To determine the value of 'a' for which the quadratic equation \(3x^2 + 2(a^2 + 1)x + (a^2 - 3a + 2) = 0\) has roots of opposite signs, we can follow these steps: ### Step 1: Understand the condition for opposite sign roots For a quadratic equation \(ax^2 + bx + c = 0\), the roots will have opposite signs if the product of the roots is negative.

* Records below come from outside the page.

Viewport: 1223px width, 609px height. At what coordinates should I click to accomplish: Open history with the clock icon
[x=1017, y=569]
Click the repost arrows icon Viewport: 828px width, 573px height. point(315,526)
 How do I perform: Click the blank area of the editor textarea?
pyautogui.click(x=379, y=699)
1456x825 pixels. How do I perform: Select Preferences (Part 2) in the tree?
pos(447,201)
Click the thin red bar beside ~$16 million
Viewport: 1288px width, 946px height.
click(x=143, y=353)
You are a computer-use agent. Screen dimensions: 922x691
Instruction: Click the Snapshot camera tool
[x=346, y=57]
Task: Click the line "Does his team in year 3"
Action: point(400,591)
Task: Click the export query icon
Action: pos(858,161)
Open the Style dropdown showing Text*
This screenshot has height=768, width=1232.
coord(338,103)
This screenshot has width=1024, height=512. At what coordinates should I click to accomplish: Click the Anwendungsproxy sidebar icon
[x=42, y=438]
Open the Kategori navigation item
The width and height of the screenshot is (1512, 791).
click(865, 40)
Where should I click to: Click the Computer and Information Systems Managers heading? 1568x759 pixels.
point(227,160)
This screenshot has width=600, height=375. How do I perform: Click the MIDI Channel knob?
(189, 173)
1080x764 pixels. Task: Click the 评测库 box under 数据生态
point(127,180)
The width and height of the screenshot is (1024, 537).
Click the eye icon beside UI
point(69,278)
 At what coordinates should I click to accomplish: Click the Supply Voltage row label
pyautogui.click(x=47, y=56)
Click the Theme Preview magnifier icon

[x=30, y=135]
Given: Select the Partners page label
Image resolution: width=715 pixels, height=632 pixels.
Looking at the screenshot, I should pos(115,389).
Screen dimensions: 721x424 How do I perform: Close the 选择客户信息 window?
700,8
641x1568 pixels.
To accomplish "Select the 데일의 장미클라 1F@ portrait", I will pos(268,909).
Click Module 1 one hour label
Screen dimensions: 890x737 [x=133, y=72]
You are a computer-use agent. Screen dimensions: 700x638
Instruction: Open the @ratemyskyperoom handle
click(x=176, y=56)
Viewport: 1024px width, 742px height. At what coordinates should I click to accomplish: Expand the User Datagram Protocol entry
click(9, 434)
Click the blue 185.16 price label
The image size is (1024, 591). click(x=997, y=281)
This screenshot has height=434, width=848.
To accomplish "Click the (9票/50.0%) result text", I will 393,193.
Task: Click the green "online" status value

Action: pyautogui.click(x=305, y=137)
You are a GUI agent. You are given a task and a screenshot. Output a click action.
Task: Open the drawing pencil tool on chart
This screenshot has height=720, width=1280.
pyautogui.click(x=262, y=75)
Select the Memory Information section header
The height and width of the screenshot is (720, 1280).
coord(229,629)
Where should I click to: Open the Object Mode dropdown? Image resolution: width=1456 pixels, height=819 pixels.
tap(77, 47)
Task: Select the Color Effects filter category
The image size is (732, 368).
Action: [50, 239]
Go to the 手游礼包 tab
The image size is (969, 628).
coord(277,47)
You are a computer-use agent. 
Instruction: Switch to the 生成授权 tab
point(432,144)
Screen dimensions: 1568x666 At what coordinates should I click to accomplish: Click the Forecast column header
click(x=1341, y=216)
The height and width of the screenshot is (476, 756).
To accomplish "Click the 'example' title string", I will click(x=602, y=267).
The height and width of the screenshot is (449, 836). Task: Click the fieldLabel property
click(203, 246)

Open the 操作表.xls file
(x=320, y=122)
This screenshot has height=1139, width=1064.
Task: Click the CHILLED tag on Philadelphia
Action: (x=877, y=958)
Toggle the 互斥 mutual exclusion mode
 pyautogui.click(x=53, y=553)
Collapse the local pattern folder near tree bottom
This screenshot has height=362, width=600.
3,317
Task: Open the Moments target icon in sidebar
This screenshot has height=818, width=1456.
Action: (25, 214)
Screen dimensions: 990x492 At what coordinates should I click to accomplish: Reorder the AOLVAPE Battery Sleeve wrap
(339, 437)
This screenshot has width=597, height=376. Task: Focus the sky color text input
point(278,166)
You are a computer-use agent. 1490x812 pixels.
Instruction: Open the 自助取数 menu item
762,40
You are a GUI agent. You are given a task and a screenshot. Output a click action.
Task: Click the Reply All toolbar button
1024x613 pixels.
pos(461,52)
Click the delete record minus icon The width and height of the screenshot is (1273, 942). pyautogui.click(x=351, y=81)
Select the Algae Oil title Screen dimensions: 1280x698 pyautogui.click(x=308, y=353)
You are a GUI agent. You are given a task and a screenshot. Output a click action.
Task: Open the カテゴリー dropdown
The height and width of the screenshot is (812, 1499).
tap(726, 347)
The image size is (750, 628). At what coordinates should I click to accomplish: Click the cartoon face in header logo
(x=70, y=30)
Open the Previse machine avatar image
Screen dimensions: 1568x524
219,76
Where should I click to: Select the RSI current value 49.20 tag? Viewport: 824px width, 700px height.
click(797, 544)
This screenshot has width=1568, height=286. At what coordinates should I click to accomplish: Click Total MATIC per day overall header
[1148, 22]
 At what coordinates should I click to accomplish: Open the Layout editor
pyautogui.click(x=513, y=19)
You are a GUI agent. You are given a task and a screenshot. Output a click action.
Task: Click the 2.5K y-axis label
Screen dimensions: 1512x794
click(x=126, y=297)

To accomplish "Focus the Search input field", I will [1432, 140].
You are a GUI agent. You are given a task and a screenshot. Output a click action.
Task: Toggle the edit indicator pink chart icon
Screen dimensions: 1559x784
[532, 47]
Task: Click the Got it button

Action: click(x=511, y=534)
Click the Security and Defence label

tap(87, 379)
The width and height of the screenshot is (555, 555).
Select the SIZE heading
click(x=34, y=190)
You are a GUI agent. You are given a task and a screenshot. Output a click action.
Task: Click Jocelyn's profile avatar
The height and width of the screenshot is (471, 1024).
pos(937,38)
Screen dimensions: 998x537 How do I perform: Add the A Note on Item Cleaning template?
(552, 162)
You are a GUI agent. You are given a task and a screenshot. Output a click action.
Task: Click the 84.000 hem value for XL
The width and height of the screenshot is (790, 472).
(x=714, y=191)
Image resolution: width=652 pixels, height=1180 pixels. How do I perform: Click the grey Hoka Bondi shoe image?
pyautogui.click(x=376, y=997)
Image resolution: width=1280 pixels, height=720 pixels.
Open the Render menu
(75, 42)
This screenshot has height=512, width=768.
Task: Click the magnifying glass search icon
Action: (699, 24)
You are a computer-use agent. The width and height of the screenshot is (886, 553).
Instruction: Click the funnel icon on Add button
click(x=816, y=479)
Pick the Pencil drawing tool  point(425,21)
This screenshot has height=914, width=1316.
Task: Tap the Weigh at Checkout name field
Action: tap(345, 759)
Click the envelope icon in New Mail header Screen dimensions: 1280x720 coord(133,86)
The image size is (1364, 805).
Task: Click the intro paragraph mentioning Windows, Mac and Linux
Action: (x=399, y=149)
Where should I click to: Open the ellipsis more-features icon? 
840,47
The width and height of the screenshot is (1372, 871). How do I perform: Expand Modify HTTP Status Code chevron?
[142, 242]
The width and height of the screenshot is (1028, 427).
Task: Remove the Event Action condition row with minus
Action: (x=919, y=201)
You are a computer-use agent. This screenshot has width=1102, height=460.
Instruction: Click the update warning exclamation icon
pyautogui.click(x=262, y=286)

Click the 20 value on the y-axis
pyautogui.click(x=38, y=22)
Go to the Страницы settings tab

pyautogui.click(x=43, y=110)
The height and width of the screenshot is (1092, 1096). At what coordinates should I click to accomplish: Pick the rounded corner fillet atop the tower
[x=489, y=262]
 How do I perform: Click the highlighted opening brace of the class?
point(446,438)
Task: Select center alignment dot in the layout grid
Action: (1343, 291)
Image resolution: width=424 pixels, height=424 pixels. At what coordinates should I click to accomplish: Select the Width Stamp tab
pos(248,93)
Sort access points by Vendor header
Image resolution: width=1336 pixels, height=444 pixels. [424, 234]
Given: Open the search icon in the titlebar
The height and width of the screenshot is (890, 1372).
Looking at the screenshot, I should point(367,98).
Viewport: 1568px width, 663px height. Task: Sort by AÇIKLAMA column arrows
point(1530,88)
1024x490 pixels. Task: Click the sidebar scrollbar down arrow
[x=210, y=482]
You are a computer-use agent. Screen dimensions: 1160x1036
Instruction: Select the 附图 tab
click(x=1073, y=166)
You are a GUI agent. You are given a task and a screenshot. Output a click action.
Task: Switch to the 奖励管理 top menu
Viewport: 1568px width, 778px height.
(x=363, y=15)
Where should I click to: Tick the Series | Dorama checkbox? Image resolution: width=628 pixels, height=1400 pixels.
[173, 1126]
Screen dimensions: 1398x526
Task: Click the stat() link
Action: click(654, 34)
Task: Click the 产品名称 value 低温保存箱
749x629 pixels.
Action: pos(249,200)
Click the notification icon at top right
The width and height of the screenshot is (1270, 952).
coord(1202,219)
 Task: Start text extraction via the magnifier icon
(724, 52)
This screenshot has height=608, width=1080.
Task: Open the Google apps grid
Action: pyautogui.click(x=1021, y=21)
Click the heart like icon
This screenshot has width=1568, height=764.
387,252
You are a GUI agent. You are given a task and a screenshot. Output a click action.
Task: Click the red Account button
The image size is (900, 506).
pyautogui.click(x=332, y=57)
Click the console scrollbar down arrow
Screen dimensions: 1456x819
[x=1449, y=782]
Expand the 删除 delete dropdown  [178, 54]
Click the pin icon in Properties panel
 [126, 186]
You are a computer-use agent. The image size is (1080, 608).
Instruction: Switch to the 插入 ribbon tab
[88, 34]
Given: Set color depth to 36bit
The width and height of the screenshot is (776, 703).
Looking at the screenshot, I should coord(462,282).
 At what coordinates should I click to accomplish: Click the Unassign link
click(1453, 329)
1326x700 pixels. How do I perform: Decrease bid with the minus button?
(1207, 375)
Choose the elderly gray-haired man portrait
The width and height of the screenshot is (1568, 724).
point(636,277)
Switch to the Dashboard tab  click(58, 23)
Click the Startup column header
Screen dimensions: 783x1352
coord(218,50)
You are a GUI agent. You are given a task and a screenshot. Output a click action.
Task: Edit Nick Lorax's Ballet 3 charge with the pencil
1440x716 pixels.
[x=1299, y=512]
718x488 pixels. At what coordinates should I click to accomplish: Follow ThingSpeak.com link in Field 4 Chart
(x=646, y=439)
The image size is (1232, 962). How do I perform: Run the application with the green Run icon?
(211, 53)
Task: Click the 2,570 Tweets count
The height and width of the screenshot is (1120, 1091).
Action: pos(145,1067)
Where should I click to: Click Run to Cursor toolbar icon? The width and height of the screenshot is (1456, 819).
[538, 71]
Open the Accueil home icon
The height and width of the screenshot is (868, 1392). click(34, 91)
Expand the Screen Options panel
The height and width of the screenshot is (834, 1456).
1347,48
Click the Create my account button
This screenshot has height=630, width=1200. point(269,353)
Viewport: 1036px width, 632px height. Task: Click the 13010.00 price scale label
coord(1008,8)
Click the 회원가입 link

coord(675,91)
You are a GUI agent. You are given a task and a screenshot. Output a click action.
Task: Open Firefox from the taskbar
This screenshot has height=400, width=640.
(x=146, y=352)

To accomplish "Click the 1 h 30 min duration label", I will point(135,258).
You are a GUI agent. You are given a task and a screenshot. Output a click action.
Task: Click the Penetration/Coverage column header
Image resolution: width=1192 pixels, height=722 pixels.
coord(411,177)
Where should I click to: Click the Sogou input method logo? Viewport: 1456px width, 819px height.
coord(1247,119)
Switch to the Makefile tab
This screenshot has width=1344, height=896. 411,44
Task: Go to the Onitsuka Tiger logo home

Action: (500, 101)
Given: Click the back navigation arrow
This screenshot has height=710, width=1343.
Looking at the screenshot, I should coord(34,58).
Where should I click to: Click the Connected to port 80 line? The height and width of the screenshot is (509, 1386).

The product of the roots can be expressed as \(\frac{c}{a}\). ### Step 2: Identify coefficients In our equation: - \(a = 3\) - \(b = 2(a^2 + 1)\) - \(c = a^2 - 3a + 2\) ### Step 3: Set up the inequality for opposite sign roots We need the product of the roots to be less than zero: \[ \frac{c}{a} < 0 \] This translates to: \[ \frac{a^2 - 3a + 2}{3} < 0 \] ### Step 4: Eliminate the denominator Multiplying both sides of the inequality by 3 (which is positive, so the direction of the inequality remains unchanged): \[ a^2 - 3a + 2 < 0 \] ### Step 5: Factor the quadratic expression Now, we can factor the quadratic: \[ a^2 - 3a + 2 = (a - 1)(a - 2) \] Thus, we have: \[ (a - 1)(a - 2) < 0 \] ### Step 6: Determine the critical points The critical points from the factors are: - \(a = 1\) - \(a = 2\) ### Step 7: Analyze the intervals We will analyze the sign of the product \((a - 1)(a - 2)\) in the intervals determined by the critical points: 1. **Interval 1:** \( (-\infty, 1) \) - Choose \(a = 0\): \((0 - 1)(0 - 2) = (−1)(−2) = 2\) (positive) 2. **Interval 2:** \( (1, 2) \) - Choose \(a = 1.5\): \((1.5 - 1)(1.5 - 2) = (0.5)(-0.5) = -0.25\) (negative) 3. **Interval 3:** \( (2, \infty) \) - Choose \(a = 3\): \((3 - 1)(3 - 2) = (2)(1) = 2\) (positive) ### Step 8: Conclusion The inequality \((a - 1)(a - 2) < 0\) holds true in the interval: \[ (1, 2) \] Thus, the values of 'a' for which the quadratic equation has roots of opposite signs lie in the interval \( (1, 2) \).